E assim sendo, teremos de concluir que não estamos no âmbito da responsabilidade resultante do funcionamento [bem ou mal] da administração da justiça, com concordância ou não dos visados, na solução obtida, mas sim no âmbito da responsabilidade por erro judiciário, definida na Lei nº 67/2007 – cfr. Diogo Freitas do Amaral e Mário Aroso de Almeida, in Grandes Linhas da Reforma do Contencioso Administrativo, 3ª ed. Revista – e, portanto a competência para apreciar a questão pertence à jurisdição comum, por força do disposto no nº 3 do artº 4º do ETAF.

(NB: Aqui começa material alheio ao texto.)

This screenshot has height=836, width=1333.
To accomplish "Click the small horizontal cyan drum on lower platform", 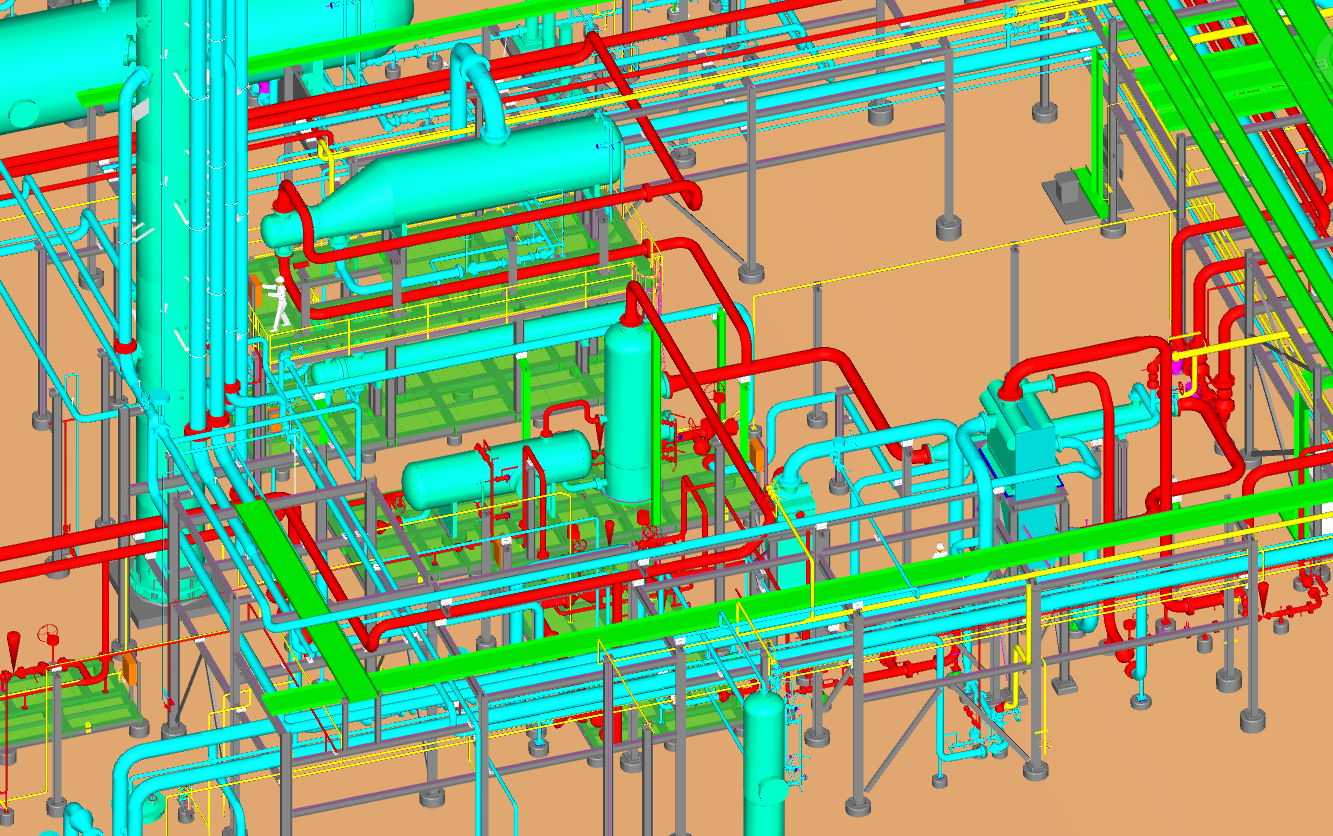I will (x=490, y=468).
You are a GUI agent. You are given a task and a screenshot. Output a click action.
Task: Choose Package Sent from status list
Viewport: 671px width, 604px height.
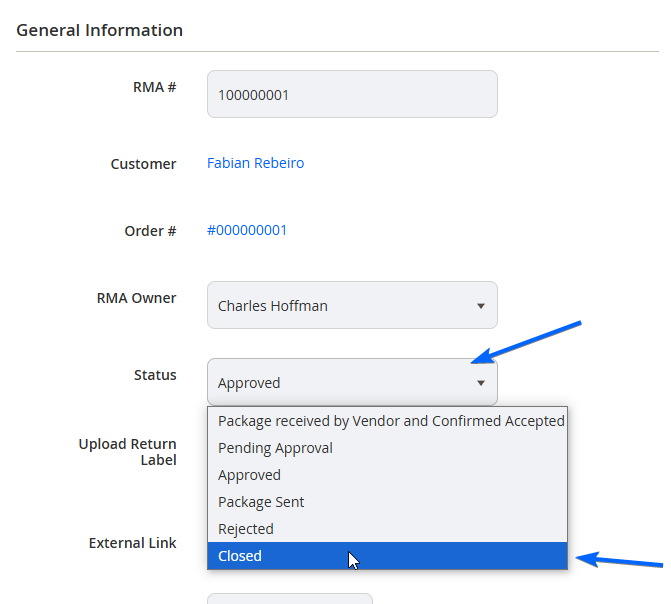[x=387, y=502]
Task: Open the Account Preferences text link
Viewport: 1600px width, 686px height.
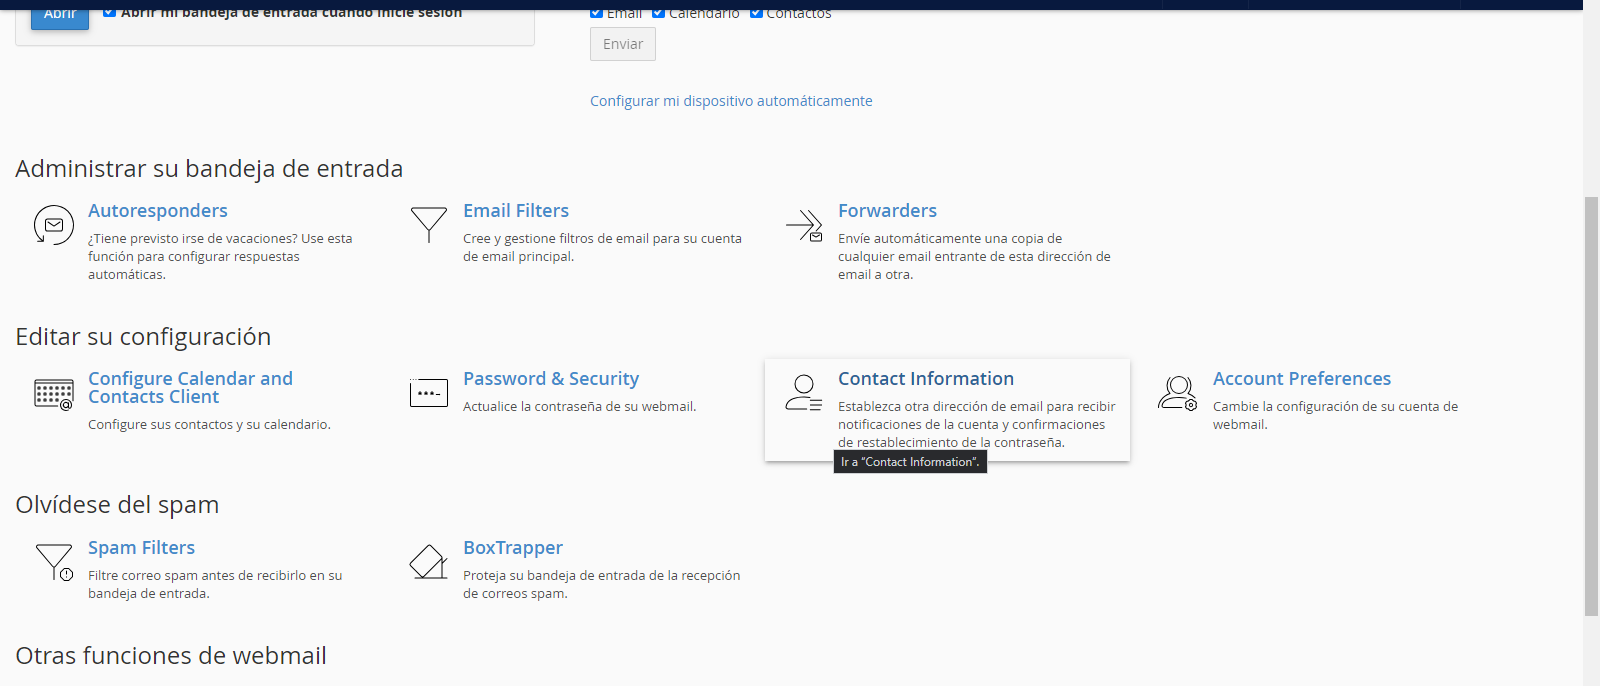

Deste modo, é inequívoco que verificando-se subjacente à causa de pedir e ao pedido o erro ou irregularidade nas decisões proferidas, enquadrados no erro judiciário, a aferição da competência em razão da matéria, far-se-à com recurso ao regime previsto no nº 3 do artº 4º do ETAF, sendo por isso competente a jurisdição comum.

3. Pelo exposto, julga-se que a competência para a acção cabe aos tribunais comuns.

Sem custas.

Lisboa, 3 de Dezembro de 2015. – Maria do Céu Dias Rosa das Neves (relatora) – António da Silva Gonçalves – Alberto Augusto Andrade de Oliveira – António Leones Dantas – Ana Paula Soares Leite Martins Portela – Gabriel Martim dos Anjos Catarino.